- [Record set]
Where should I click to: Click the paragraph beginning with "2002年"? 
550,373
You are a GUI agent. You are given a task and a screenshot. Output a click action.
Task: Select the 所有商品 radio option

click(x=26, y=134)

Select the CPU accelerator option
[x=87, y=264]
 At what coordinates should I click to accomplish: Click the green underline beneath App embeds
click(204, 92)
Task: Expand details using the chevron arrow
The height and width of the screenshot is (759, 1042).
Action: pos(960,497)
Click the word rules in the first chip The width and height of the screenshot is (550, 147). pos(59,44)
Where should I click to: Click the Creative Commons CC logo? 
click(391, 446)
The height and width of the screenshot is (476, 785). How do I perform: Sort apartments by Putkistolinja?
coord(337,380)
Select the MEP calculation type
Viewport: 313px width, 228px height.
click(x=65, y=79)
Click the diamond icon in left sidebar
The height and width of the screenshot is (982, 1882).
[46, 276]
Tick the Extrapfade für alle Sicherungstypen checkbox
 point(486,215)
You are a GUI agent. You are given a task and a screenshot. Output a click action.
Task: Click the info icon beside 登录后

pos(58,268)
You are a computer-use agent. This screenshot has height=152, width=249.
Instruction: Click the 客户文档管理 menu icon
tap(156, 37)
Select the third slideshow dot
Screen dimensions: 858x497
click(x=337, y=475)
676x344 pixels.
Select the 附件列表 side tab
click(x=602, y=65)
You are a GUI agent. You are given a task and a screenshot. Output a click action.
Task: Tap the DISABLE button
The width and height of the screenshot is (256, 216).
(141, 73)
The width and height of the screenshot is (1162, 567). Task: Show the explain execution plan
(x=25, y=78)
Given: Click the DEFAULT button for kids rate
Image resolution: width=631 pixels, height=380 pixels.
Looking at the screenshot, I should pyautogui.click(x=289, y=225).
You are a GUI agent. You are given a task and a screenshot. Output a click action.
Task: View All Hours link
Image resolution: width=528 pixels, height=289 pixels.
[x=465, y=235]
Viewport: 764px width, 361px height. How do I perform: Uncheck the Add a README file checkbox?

- [Task details]
Set the records down again in full, exactly as they read.

- [Solution for this exercise]
Where should I click to: Click the paragraph beginning with "2002年"? 
550,373
You are a GUI agent. You are given a task and a screenshot. Output a click action.
Task: Select the 所有商品 radio option

click(x=26, y=134)

Select the CPU accelerator option
[x=87, y=264]
 At what coordinates should I click to accomplish: Click the green underline beneath App embeds
click(204, 92)
Task: Expand details using the chevron arrow
The height and width of the screenshot is (759, 1042).
Action: pos(960,497)
Click the word rules in the first chip The width and height of the screenshot is (550, 147). pos(59,44)
Where should I click to: Click the Creative Commons CC logo? 
click(391, 446)
The height and width of the screenshot is (476, 785). How do I perform: Sort apartments by Putkistolinja?
coord(337,380)
Select the MEP calculation type
Viewport: 313px width, 228px height.
click(x=65, y=79)
Click the diamond icon in left sidebar
The height and width of the screenshot is (982, 1882).
[46, 276]
Tick the Extrapfade für alle Sicherungstypen checkbox
 point(486,215)
You are a GUI agent. You are given a task and a screenshot. Output a click action.
Task: Click the info icon beside 登录后

pos(58,268)
You are a computer-use agent. This screenshot has height=152, width=249.
Instruction: Click the 客户文档管理 menu icon
tap(156, 37)
Select the third slideshow dot
Screen dimensions: 858x497
click(x=337, y=475)
676x344 pixels.
Select the 附件列表 side tab
click(x=602, y=65)
You are a GUI agent. You are given a task and a screenshot. Output a click action.
Task: Tap the DISABLE button
The width and height of the screenshot is (256, 216).
(141, 73)
The width and height of the screenshot is (1162, 567). Task: Show the explain execution plan
(x=25, y=78)
Given: Click the DEFAULT button for kids rate
Image resolution: width=631 pixels, height=380 pixels.
Looking at the screenshot, I should pyautogui.click(x=289, y=225).
You are a GUI agent. You are given a task and a screenshot. Output a click action.
Task: View All Hours link
Image resolution: width=528 pixels, height=289 pixels.
[x=465, y=235]
Viewport: 764px width, 361px height. How do I perform: Uncheck the Add a README file checkbox?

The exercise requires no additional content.